What does it mean to consolidate your student loans? Here’s a quick primer on this important financial aid topic.
College students often take out more than one student loan to pay for college. This can result in multiple monthly payments and an awful lot of paperwork. To simplify the process, and to save money, students often choose to consolidate their student loans, which means they combine all of their loans and make one (usually lower) monthly payment on all of them. Often, loan consolidation allows students to pay the loans off over a longer period of time, which results in a lower monthly payment.
How do you go about consolidating your student loans? You work with a bank. For information about this process, visit the Federal Direct Consolidation Loans Information Center at the U.S. Department of Education website. Compared to many other kinds of loans, loan consolidation is actually fairly simple. In fact, there’s not even a credit check when you consolidate government loans.
Students can consolidate both U.S. government student loans and private student loans. However, most lends recommend that public and private loans should not be consolidated together.
Is a loan consolidation right for you? Talk to your lender. In most cases, consolidation makes sense, but there are a few situations in which this might not be the best idea. If you have a Perkins loan, for example, you will lose the benefits that come along with this loan if you consolidate.

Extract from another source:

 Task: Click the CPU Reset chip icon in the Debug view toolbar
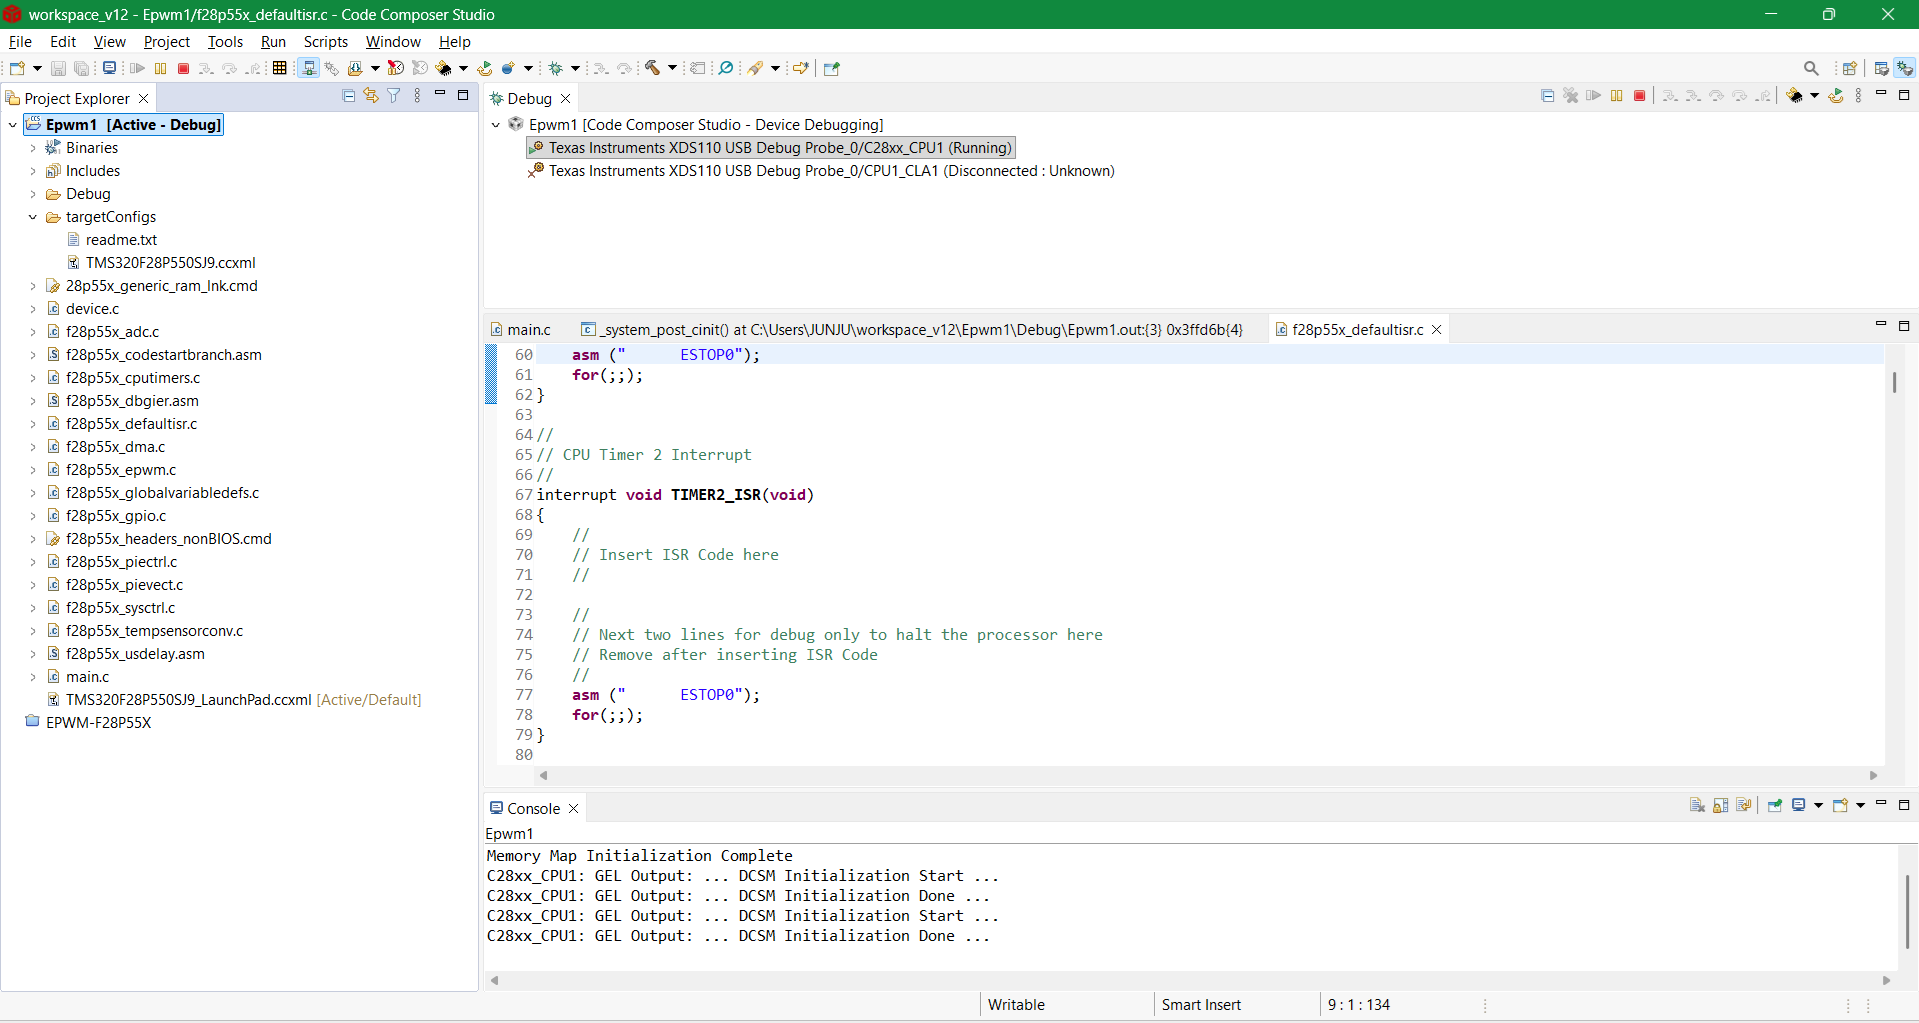[1795, 96]
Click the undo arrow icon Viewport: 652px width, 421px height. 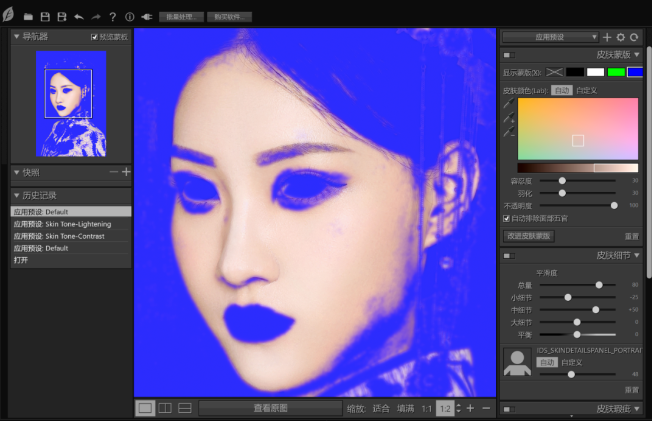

In addition, if you do consolidate, try to avoid the temptation of getting a lengthy loan payment plan that takes many years to pay off. The low monthly payment may be very tempting– and depending on your financial situation, this may be a life saver. However, keep in mind that the longer you take to pay off a loan of any kind, the more you will pay in interest. If you can handle the higher monthly payments, do so, and pay off the loan as soon as possible.